YOUR TITLE: (7/10) I appreciate that the title of the story hinted at the story genre and plot. It draws in the right audience for your story. However, especially within the dark romance genre, having "sin" in the title is very common and borders on generic/cliché. You can keep the title as it is, but keep in mind that I've critiqued a few stories with similar titles and plots, and there are probably more out there. If you want your story to stand and be successful, I suggest being open to the possibility of other title ideas.

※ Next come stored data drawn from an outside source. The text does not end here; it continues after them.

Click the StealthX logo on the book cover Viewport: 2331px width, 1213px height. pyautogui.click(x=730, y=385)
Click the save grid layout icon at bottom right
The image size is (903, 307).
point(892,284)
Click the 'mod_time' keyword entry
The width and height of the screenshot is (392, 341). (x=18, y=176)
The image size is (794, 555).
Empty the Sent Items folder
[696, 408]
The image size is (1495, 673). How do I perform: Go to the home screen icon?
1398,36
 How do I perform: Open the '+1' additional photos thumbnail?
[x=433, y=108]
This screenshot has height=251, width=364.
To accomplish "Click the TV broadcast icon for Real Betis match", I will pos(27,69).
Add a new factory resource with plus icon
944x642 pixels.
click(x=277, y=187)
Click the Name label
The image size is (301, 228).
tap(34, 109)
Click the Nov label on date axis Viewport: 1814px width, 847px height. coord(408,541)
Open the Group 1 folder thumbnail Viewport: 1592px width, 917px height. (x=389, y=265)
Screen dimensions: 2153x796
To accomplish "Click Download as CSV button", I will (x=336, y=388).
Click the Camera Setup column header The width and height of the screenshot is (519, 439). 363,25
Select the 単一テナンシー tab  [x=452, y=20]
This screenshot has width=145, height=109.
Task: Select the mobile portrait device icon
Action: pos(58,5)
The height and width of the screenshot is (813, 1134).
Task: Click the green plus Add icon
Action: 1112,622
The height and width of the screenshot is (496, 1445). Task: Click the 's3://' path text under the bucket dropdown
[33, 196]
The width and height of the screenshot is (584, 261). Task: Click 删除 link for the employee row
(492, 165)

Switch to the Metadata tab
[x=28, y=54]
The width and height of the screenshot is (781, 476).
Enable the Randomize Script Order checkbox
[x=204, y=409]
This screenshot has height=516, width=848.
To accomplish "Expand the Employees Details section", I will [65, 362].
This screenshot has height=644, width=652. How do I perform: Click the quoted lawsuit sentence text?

YOUR BLURB: (2/5) There is a lot of work that needs to be done for your blurb. You have many grammatical errors, including missing punctuation and misspelled words. For example, "of course" is two words, "in love" should be two words, and you need to end sentences with periods. "Outmost" should be "Utmost" and "Sin was known for two things" should end with a period, or it's incomplete. You poorly constructed this blurb. A blurb should be short, concise, and show of your writing capabilities. Your blurb is short, but it is not concise. I suggest carefully planning each sentence structure. Split the huge paragraph into smaller ones so the readability is more clear to readers. If you inspect the large paragraph in your blurb, your first sentence makes up most of it. You have comma splices, and you strung endless clauses together. This makes it hard for your blurb to make sense. If you want to work on clearing up your blurb, I suggest reading thoroughly through the grammar section, because most of the things addressed there applies to your blurb. And when you've cleaned up your blurb to the best it can be, you can incorporate writing skills such as metaphors/similes and descriptive language to draw in potential readers. Keep in mind that if you structure your blurb the same as other stories, it will not gather the attention you'd want.